Les banquiers, avec le soutien du gouvernement, voudraient nous persuader que leurs intérêts et les nôtres se confondent. Ils se fichent de nous. Cette bataille menée à coup de milliards gagnés sur le dos des travailleurs, ne sert que leurs intérêts et leurs ambitions à travers une lutte d'influence sans merci.

Elle est bien à l'image de l'anarchie du libéralisme, de l'économie de marché.

Il y a six mois, en février, la Société Générale et Paribas avaient annoncé leur fusion. Puis, à la mi-mars, la BNP faisait surenchère en déclarant son intention de racheter les deux précédentes, pour créer la plus grande banque française. Et Strauss-Kahn d'applaudir à chacune de ces annonces : enfin le capitalisme français allait jouer dans la cour des grands et être en mesure de faire face à ses concurrents allemands, anglais, et pourquoi pas japonais et américains. Enfin, on discutait finance sur la place publique, de quoi remplir d'aise nos ministres socialistes !

Aujourd'hui, la fusion Société Générale - Paribas a éclaté. C'est la BNP qui reprend le contrôle de Paribas, avec 65,1 % des actions. Mais celle-ci ne peut réaliser la fusion à trois, car elle ne possède que 36,8 % des actions de la Société Générale.

Comment croire que dans cette valse-hésitation des majorités financières, il y ait quoi que ce soit qui puisse représenter les intérêts des travailleurs comme de la population.

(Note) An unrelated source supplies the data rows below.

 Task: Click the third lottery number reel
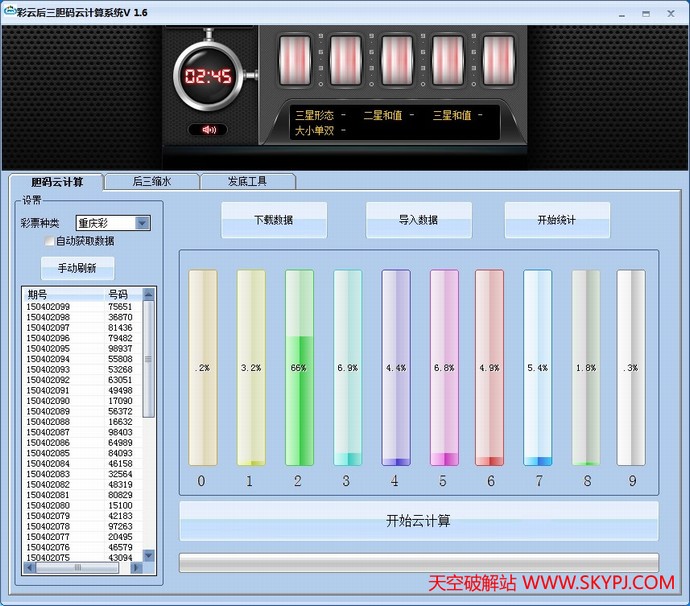point(396,62)
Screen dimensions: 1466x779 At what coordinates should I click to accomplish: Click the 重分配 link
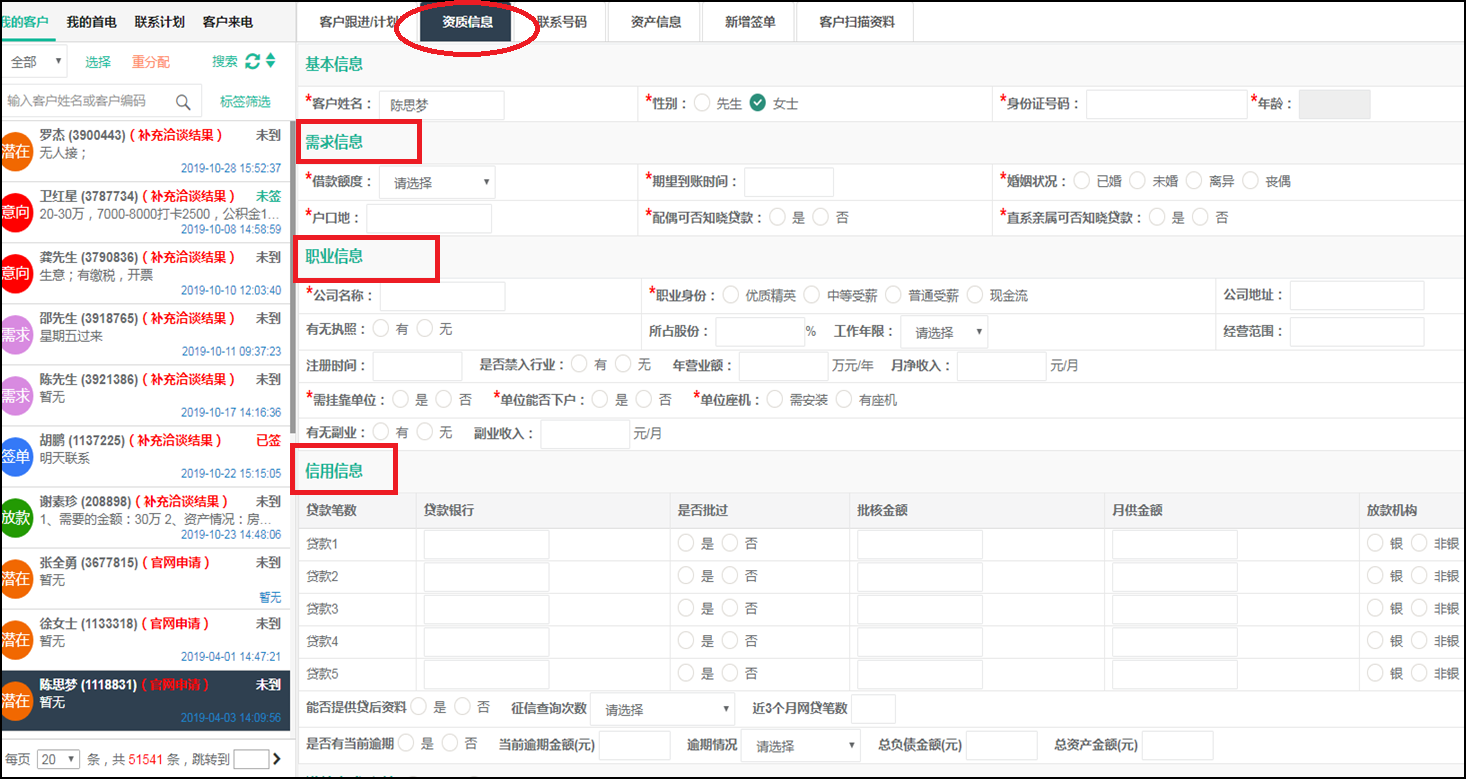[151, 62]
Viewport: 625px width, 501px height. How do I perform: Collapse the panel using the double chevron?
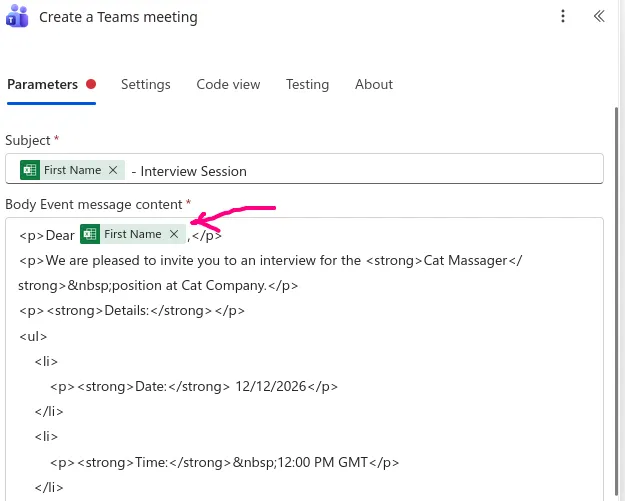point(599,16)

Le gouvernement sous couvert d'une commission de contrôle, devrait donner son arbitrage, arbitrage probablement favorable à la BNP afin, selon les propos de Strauss-Kahn, de créer un " secteur financier français fort et dynamique au cœur de l'euro ". Il ne semble pas pressé de trancher, soucieux de ménager ses amis banquiers dont il ne cherche qu'à défendre au mieux les intérêts.

L'objet de cette fusion, à deux ou à trois, est de concentrer les capitaux, parce qu'il faut sans cesse plus d'argent aux multinationales pour faire face à la mondialisation, racheter de nouveaux concurrents, préparer les fusions à l'échelle européenne, et surtout satisfaire leurs actionnaires, leur verser toujours plus de dividendes pour alimenter sans fin la chaudière des Bourses de la planète.

A écouter les apôtres du libéralisme, le marché devait créer ce nouveau fleuron de " notre " économie, aussi nécessaire que " les fonds de pension à la française " pour contrer ceux des Etats-Unis. Mais le marché aura besoin, une fois encore, d'un coup de pouce gouvernemental. Le marché ne sert aux bourgeois qu'à se disputer les profits qu'ils tirent de l'exploitation du monde du travail, avec l'aide de l'Etat sans lequel ils ne seraient rien.

L'objectif de ces grandes manœuvres capitalistes est de faire plus de profits, en supprimant des milliers d’emplois et en constituant des groupes de plus en plus gros pour faire face aux concurrents. C'est à la même logique qu'obéit la bataille boursière qui oppose Elf et Total-Fina. " Libérer les énergies " proclame le PDG d'Elf dans la presse sur des pages entières de publicité. Oui, libérer les énergies dévastatrices du capital, des appétits d'une petite minorité avide de puissance, jouet de la concurrence. Et cela contre les salariés.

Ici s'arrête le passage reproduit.